- Exercise requirements:
Please carry on the ThreeSum write-up below, picking up after its last algorithm step. The listing that follows it is not part of that text.

[leetcode][***] ThreeSum

 Given an array S of n integers, are there elements a, b, c in S such that a + b + c = 0? Find all unique triplets in the array which gives the sum of zero.

Note:

• Elements in a triplet (a,b,c) must be in non-descending order. (ie, a ≤ b ≤ c)
• The solution set must not contain duplicate triplets.

    For example, given array S = {-1 0 1 2 -1 -4},

    A solution set is:
    (-1, 0, 1)
    (-1, -1, 2)

Algorithm:
1. i is the first one, j is the second one, k is from last.
2. skip duplicated ones for i and k.
3. if num[i] > 0 or num[k] < 0, false.

- Material shown:

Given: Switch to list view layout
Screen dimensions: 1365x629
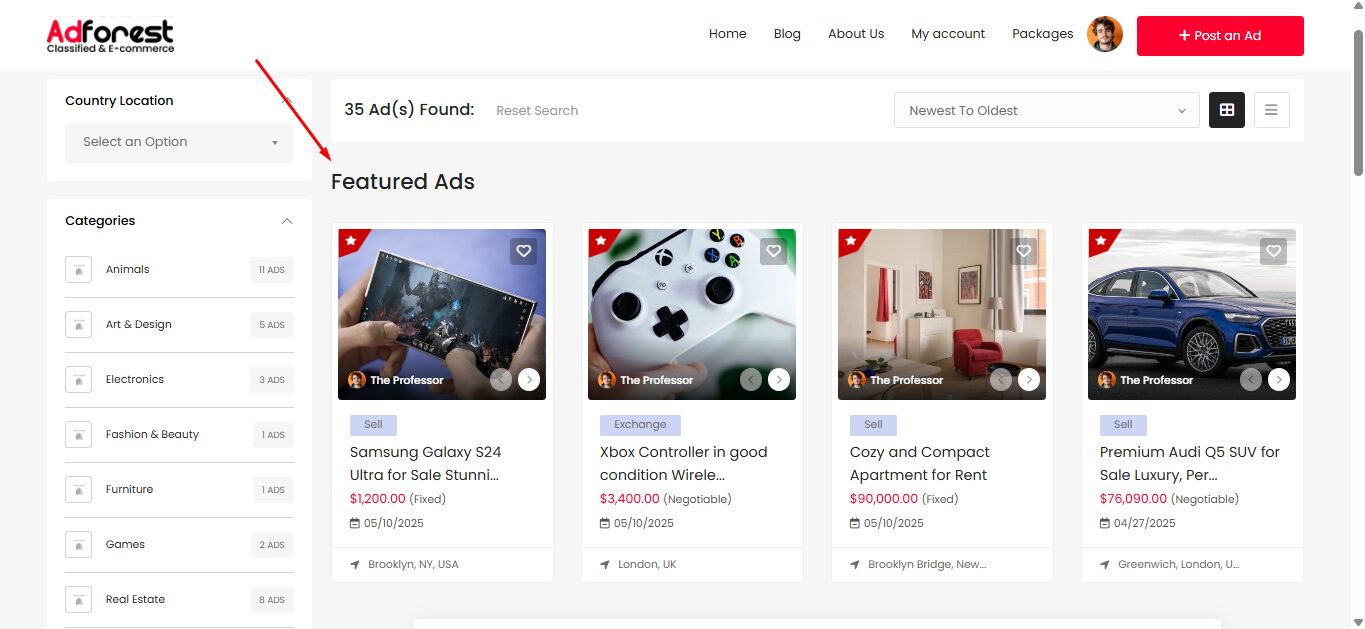Looking at the screenshot, I should tap(1271, 110).
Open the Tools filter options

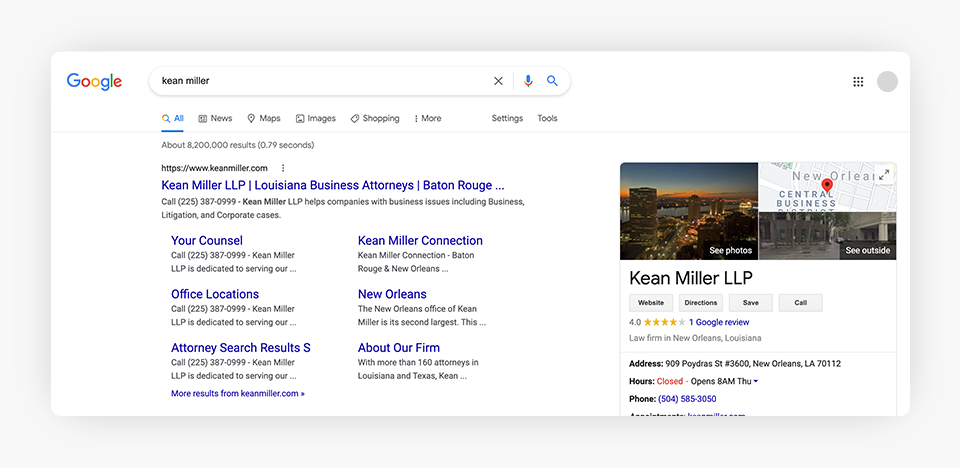coord(547,118)
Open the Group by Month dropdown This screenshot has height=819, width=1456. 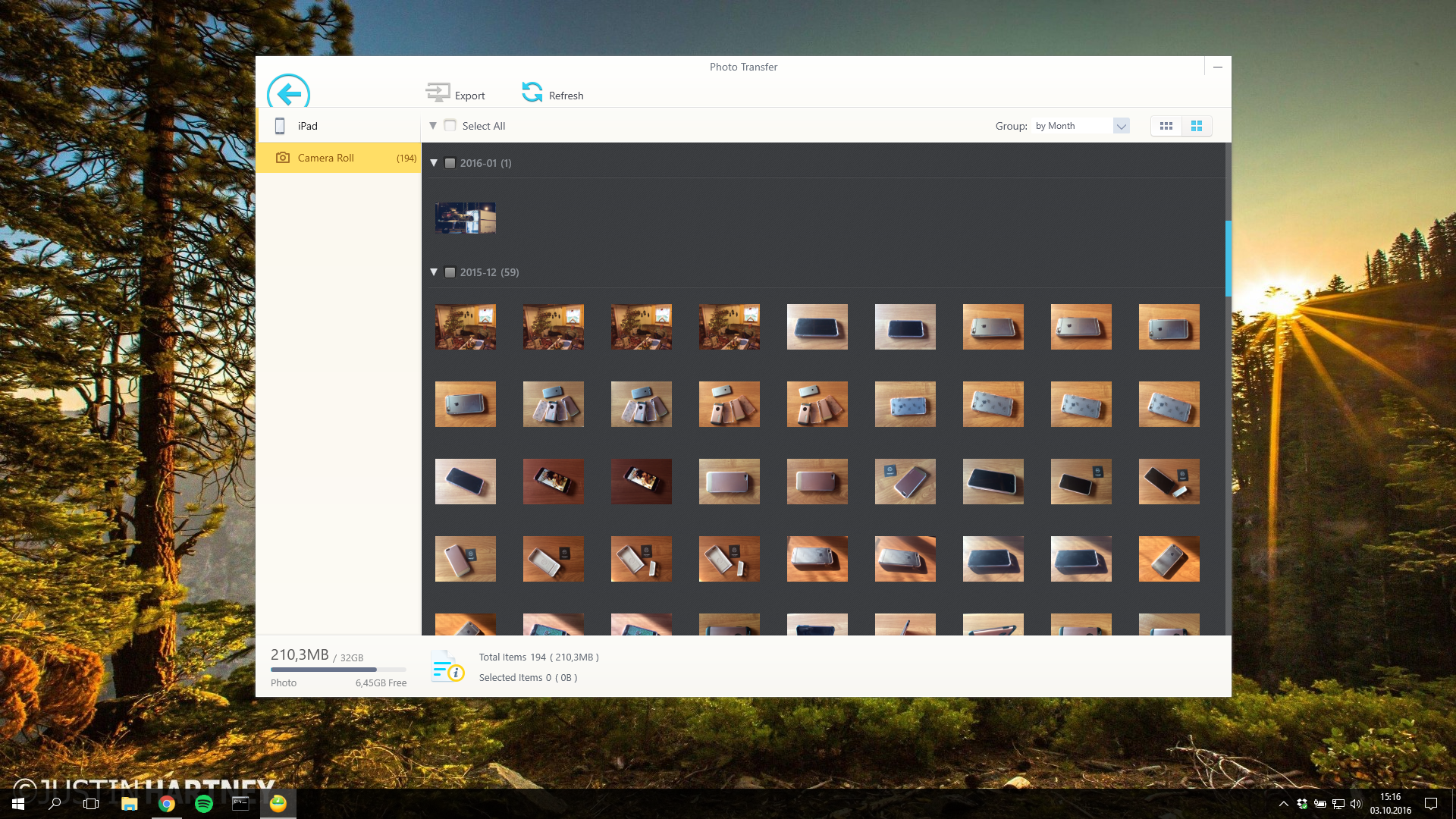pos(1121,126)
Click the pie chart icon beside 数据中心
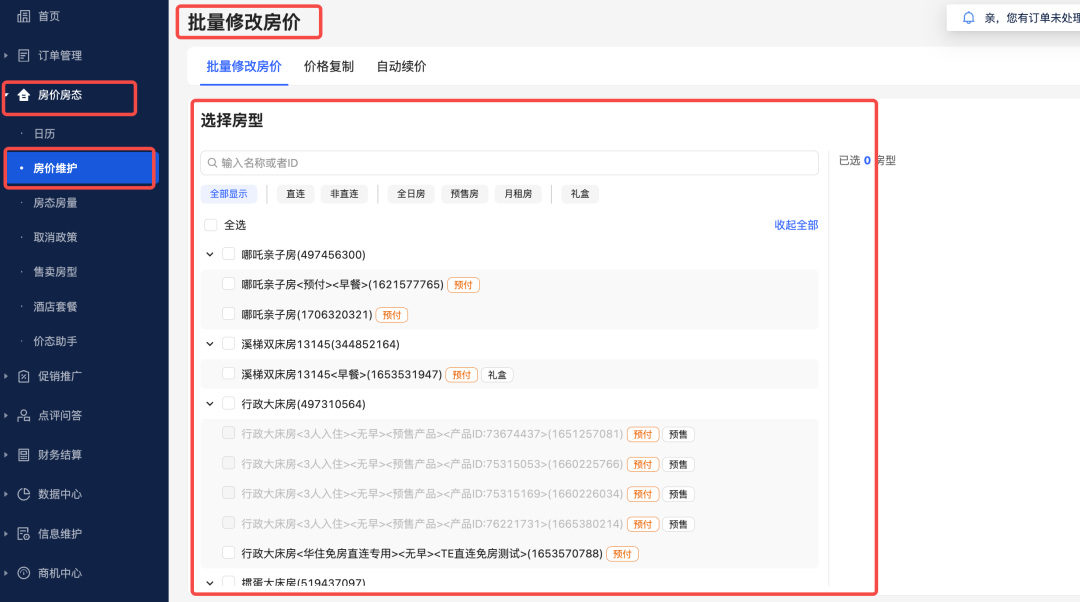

- Answer:
My Code:

vector<vector<int> >threeSum(vector<int> &num) {
    sort(num.begin(), num.end());
    vector<int> ret;
    for (int i = 0; i < (int)num.size() && num[i] <= 0; ++ i) {
        if (i && num[i] == num[i - 1]) continue;
        int j = i + 1;
        for (int k = (int)num.size() - 1; k > j && num[k] >= 0; -- k) {
            if (k < (int)num.size() - 1 && num[k] == num[k + 1])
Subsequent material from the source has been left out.